(Data to process)

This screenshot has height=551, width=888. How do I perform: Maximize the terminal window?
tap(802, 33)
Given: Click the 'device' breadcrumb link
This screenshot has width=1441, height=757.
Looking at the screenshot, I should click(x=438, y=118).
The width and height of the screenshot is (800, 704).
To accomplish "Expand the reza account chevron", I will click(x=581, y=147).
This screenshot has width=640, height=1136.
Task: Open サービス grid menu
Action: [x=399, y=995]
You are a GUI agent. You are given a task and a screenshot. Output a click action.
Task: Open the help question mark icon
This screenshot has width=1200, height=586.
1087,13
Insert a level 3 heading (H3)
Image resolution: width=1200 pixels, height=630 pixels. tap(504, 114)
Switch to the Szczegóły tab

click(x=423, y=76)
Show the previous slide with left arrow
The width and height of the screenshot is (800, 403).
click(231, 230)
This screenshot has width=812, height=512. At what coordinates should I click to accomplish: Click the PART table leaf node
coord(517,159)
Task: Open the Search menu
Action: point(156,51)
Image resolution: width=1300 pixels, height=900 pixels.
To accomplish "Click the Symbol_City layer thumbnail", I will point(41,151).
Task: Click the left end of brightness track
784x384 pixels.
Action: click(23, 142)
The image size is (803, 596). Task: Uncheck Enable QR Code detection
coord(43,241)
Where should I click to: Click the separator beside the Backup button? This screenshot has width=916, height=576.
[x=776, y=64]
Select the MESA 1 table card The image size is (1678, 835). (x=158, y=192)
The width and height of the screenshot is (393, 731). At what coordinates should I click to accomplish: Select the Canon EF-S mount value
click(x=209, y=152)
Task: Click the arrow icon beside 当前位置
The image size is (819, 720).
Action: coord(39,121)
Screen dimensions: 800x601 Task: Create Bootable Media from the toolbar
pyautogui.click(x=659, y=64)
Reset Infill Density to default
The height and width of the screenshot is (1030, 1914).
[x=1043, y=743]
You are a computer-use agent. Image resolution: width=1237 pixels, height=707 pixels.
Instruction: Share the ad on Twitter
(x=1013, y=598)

(End Data to process)

## Work to complete
Show every line in the entries where the string "agent" occurs.

## Solution
You are a GUI agent. You are given a task and a screenshot. Output a click action.
You are a computer-use agent. Image resolution: width=1237 pixels, height=707 pixels.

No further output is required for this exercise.